Une taupe chez Milosevic
En général, on parle plus volontiers des opérations ratées que des succès obtenus par les services de renseignements. Bien évidemment, la CIA, et surtout elle d’ailleurs, n’échappe pas à la règle. Cela étant, le Los Angeles Times a révélé une affaire qui met en avant l’agence américaine.
En 1992, la République fédérale socialiste de Yougoslavie était alors sur le point d’imploser. La Slovénie avait déjà fait sécession en 1991 et la Croatie, ainsi que la Bosnie-Herzégovine s’apprêtaient à faire de même. Bien évidemment, ces tentations indépendantistes s’opposaient au nationalisme serbe, incarné par Slobodan Milosevic, le président de la fédération yougoslave.
Considérant que cette situation menaçait la sécurité du continent européen, la CIA s’y intéressa de près. Seulement, l’agence américaine n’avait pas d’agent sur place susceptible de lui fournir des informations de qualité. Après une rencontre dans le parc de Topcider, à Belgrade, un officier de renseignement américain, William Lofgren, recruta un certain Jovica Stanisic qui n’était autre que le chef des services secrets du président Milosevic.
Ainsi, pendant près de huit années, Stanisic va donner tous les renseignements utiles à la CIA, ce qui lui permettra d’avoir une bonne compréhension des rouages du régime de l’ancien dirigeant serbe. En outre, la « taupe » aurait permis de localiser des fosses communes, qui sont les preuves des exactions commises par les bélligérants et de faciliter l’implantation de bases secrètes américaines en Bosnie.
Par ailleurs, Stanisic aurait également joué un role dans la libération de soldats de l’Otan pris en otage en 1995 et qui devaient servir de bouclier humain lors des bombardements alliés, ainsi que dans celle des deux aviateurs français abattus à bord de leur Mirage 2000 au-dessus de Pale et faits prisonniers par les Serbes de Bosnie. Toujours selon la CIA, il serait aussi intervenu, en 1993, auprès de Ratko Mladic pour qu’il cesse le pilonnage de Sarajevo.
Seulement, Stanisic, en raison des fonctions qu’il occupait au sein du régime de Milosevic, a été inculpé par le Tribunal pénal international pour l’ex-Yougoslavie (TPIY) pour crimes contre l’humanité et crimes de guerre pour les guerres de Croatie (1991-1995) et de Bosnie-Herzégovine (1992-1995). Celui qui n’a jamais accepté d’argent de la part de la CIA pour les informations et l’aide qu’il lui fournissait risque ainsi la prison à vie.
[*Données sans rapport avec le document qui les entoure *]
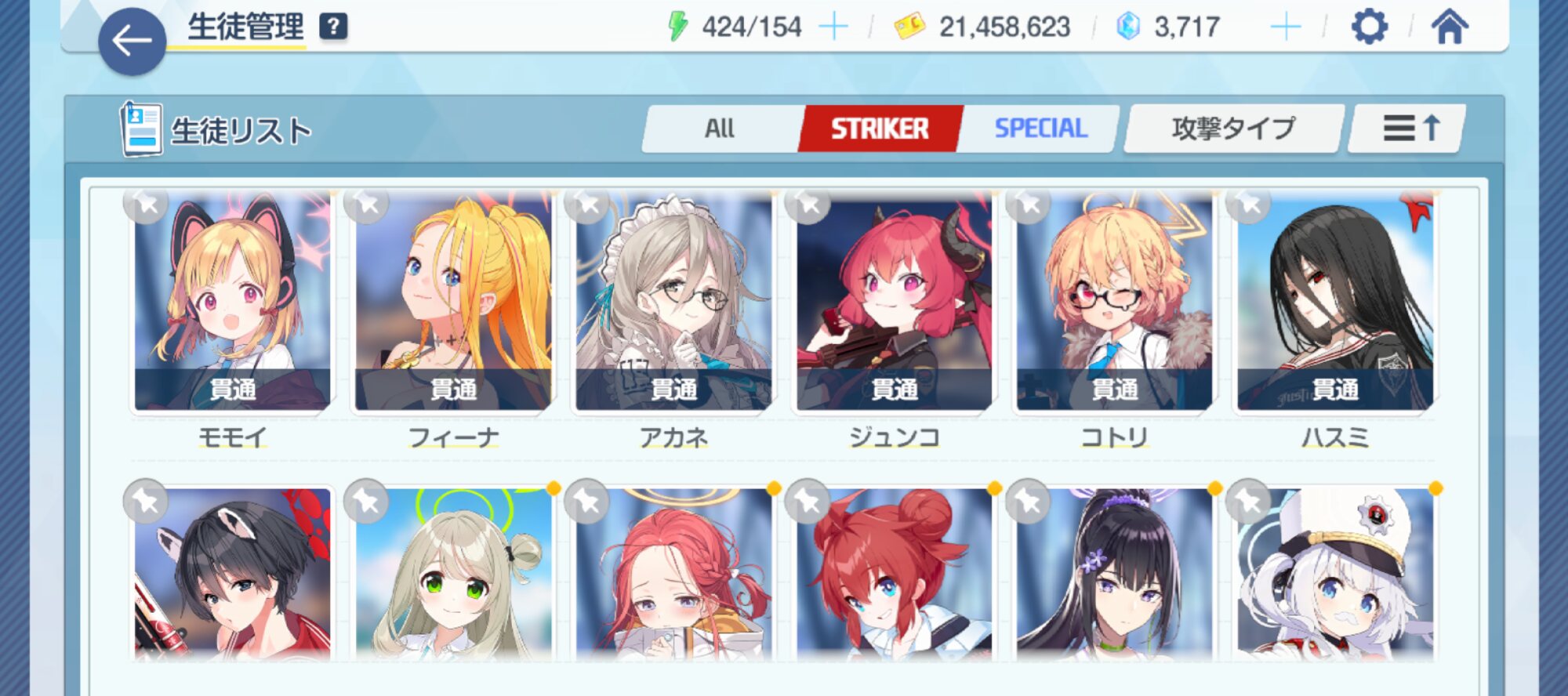Return to home via house icon
The height and width of the screenshot is (696, 1568).
(x=1450, y=27)
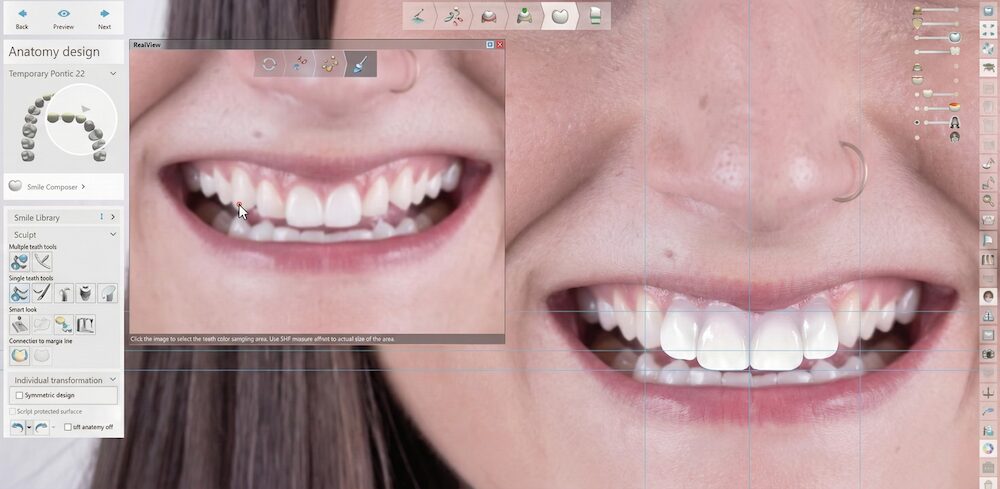The image size is (1000, 489).
Task: Click the rotate/refresh icon in RealView toolbar
Action: 269,64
C’est donc pour tenter d’y échapper que Stanisic a fait appel à l’agence américaine pour témoigner en sa faveur. Chose qu’elle a faite, en envoyant au tribunal un document confidentiel détaillant toutes les actions accomplies par son ancien contact ainsi que le rôle qu’il a pu jouer en faveur de la résolution du conflit, notamment lors de l’application des accords de Dayton, qui ont mis un terme aux hotilités en Bosnie.
Pour William Logfren, son officier traitant, il s’agit pour la CIA de démontrer « que celui qu’on présente comme un personnage diabolique a fait un bon nombre de bonnes choses.
Malade et dépressif, Jovica Stanisic est actuellement soigné dans un hôpital militaire à Belgrade. En liberté provisoire, il aurait dû comparaître à son procès le 17 mars 2008. Mais son état de santé n’a pas rendu possible la tenue de la première audience.